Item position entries
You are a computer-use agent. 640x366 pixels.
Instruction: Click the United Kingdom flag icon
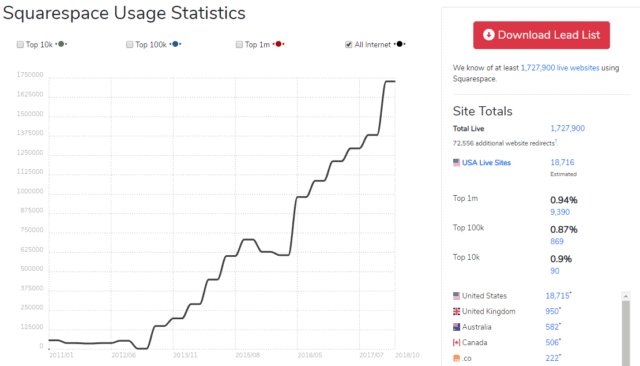click(x=456, y=311)
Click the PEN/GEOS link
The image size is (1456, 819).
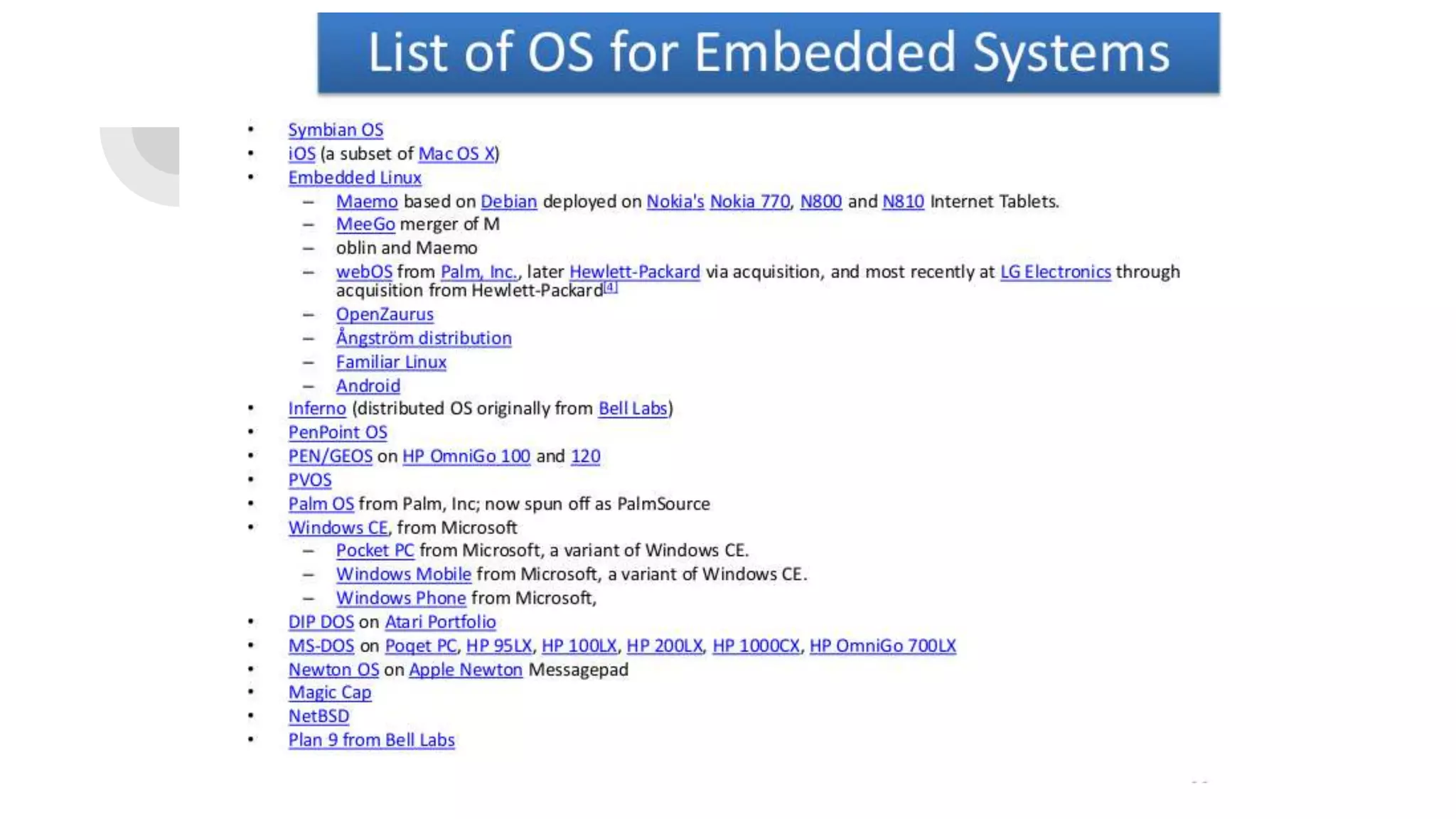(330, 456)
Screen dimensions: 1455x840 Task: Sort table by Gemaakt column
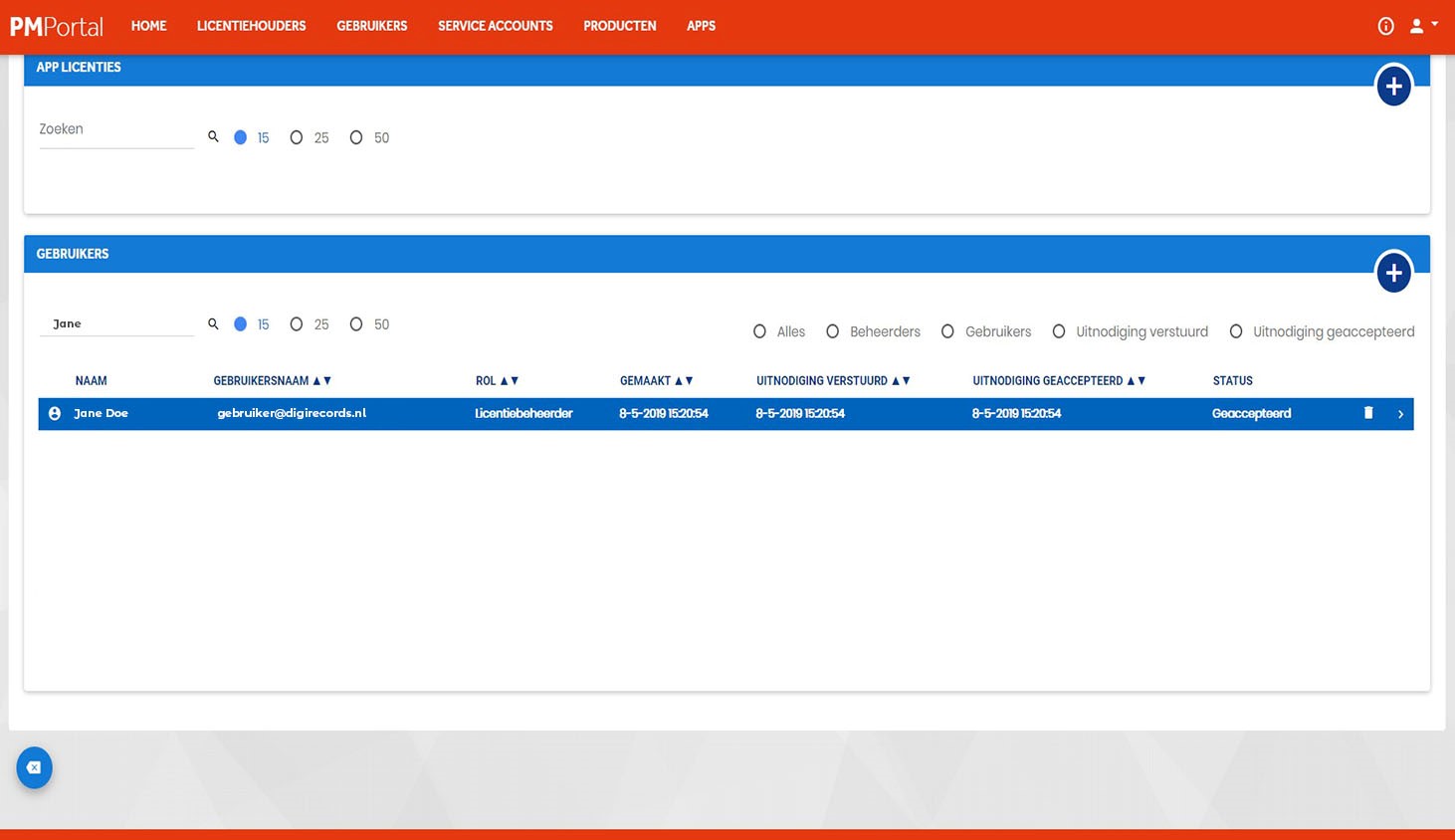tap(656, 380)
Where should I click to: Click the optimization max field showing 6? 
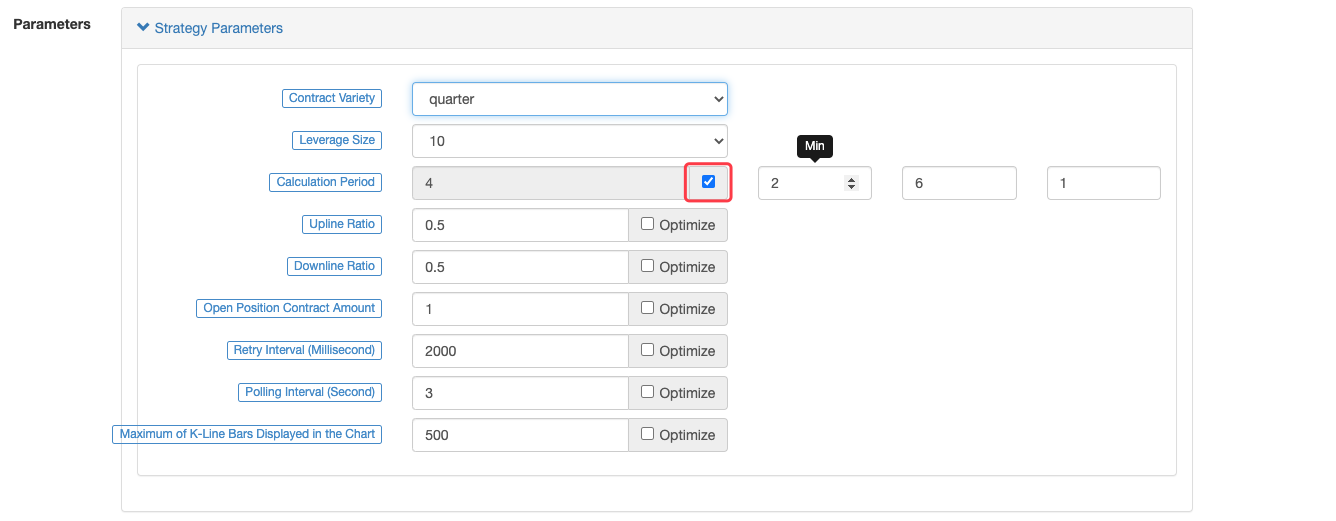(958, 184)
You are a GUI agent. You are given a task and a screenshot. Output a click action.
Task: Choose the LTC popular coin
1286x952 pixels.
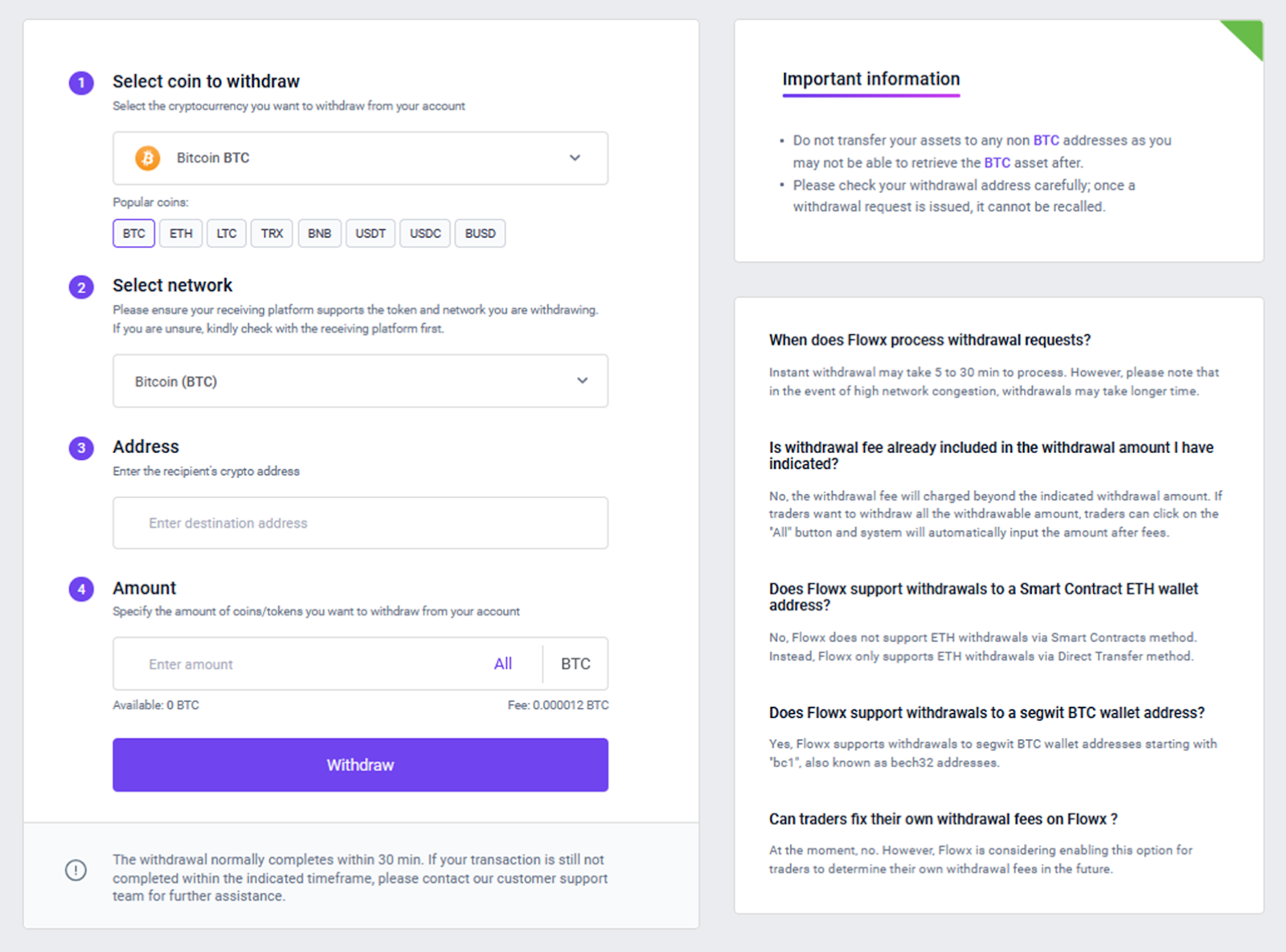pos(227,234)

# Task objective:
Rewrite all of the data above, replacing each "agent" with "assistant" and leaving everything else unchanged. Omit the pictures from your answer.

# Solution to the problem:
You are a computer-use assistant. 640x366 pixels.
Instruction: Click the United Kingdom flag icon
click(x=456, y=311)
Click the PEN/GEOS link
The image size is (1456, 819).
(330, 456)
Screen dimensions: 1455x840 Task: Sort table by Gemaakt column
tap(656, 380)
Where should I click to: Click the optimization max field showing 6? 
(958, 184)
You are a GUI assistant. You are given a task and a screenshot. Output a click action.
Task: Choose the LTC popular coin
1286x952 pixels.
pos(227,234)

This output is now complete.